Closely held shares of stock are stocks held by a small number of investors in a closely held corporation, who possess most of the corporation's available shares. These shareholders — also called “majority” or “controlling” stockholders — are either affiliated with the company, its management, or family members; or they have another type of close relationship with, or interest in, the company.

Breaking Down Closely Held Shares

Closely held shares act a bit differently from the shares of privately held companies, which do not trade shares at all; or from publicly traded companies, which trade every day. Although closely held corporations do trade their stock publicly at times, they do so irregularly and infrequently. So there are few opportunities for new investors because trading volume is light, and majority shareholders tend to hold onto their shares for the long term. In order for the firm to qualify as a closely held company, a minimum number of shares must be held by persons outside of the business, such as members of the public.

Other Considerations of Closely Held Shares

Function. In many ways, though, closely held shares behave the same as actively traded shares: They both represent ownership rights in the corporation; and they both come with the same right to vote, receive dividends, and collect a distribution of the company’s net assets if the company is liquidated. The biggest difference is not so much in the shares themselves, but in the ownership structure of the company that is issuing them.

Stability. Because closely held shares do not trade frequently in the open market, it is the value of the company itself, rather than market sentiment or irrational investor activity, that generally determines the share price. Also, all decisions made on the behalf of the business are solely for the interest of the business itself, with fewer external constituents to satisfy. So closely held companies tend to be more stable than other companies.

Working Capital. Although they might enjoy greater stability than widely traded corporations, closely held corporations also might find it more difficult to raise additional capital through the sale of associated stock.

Takeovers. Closely held corporations are more resistant to hostile takeovers and proxy wars than are publicly traded companies. Their close-knit nature, and the fact that controlling shareholders rarely release any of their shares, make it difficult for an outside entity to gain a foothold in attempting a takeover, thus adding another measure of stability.

Valuation: It is usually more difficult to value a closely held company. Because there is no public marketplace for selling its shares, it may be challenging to obtain the data necessary to make a valuation analysis. On the other hand, it is easy to assess the value of a publicly held company both because it is valued by the worth of its stockholders, and because the corporation’s filings are publicly accessible.

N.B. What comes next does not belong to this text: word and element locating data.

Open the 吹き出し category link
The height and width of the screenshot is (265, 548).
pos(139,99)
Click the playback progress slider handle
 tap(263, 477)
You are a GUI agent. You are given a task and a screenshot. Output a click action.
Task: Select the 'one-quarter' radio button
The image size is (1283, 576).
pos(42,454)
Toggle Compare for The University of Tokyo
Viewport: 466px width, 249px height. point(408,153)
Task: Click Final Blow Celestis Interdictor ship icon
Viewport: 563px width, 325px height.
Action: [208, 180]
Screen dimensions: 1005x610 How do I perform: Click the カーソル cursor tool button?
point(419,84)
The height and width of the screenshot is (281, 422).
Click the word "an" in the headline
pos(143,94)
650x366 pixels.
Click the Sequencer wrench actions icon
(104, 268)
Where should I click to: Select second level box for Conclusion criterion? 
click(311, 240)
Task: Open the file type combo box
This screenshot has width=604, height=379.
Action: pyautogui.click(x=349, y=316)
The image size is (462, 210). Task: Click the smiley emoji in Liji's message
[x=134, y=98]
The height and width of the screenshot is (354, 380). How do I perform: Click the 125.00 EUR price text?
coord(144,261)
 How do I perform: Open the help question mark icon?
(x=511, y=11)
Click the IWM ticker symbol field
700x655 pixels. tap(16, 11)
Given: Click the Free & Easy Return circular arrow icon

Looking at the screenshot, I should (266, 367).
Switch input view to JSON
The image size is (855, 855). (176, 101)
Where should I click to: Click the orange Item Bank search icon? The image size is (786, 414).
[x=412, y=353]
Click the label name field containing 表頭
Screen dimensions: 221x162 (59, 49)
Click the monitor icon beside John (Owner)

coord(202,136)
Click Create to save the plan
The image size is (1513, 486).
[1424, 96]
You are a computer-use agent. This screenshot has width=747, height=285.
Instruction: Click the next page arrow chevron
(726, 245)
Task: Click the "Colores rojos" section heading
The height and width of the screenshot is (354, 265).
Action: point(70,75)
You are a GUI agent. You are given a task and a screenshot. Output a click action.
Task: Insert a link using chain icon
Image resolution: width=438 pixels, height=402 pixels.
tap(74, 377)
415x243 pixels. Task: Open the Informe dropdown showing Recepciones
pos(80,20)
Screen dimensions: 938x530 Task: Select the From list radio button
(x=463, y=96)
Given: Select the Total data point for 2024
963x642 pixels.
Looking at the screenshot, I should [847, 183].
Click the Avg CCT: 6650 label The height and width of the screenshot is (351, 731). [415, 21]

Availability. There are few opportunities for investors to purchase closely held shares. However, publicly traded shares are generally readily available; buying and selling them is as simple as placing an order with any broker or brokerage firm.

Tax Implications. When a company’s shares are closely held, the company could apply for S Corporation (S Subchapter) status with the Internal Revenue Service. If the company qualifies, it would report income but not pay taxes. Instead, the shareholders in the S Corporation would pay taxes on their proportional share of the profits. If the S Corporation sees losses, then the owners of the closely held shares would receive tax deductions.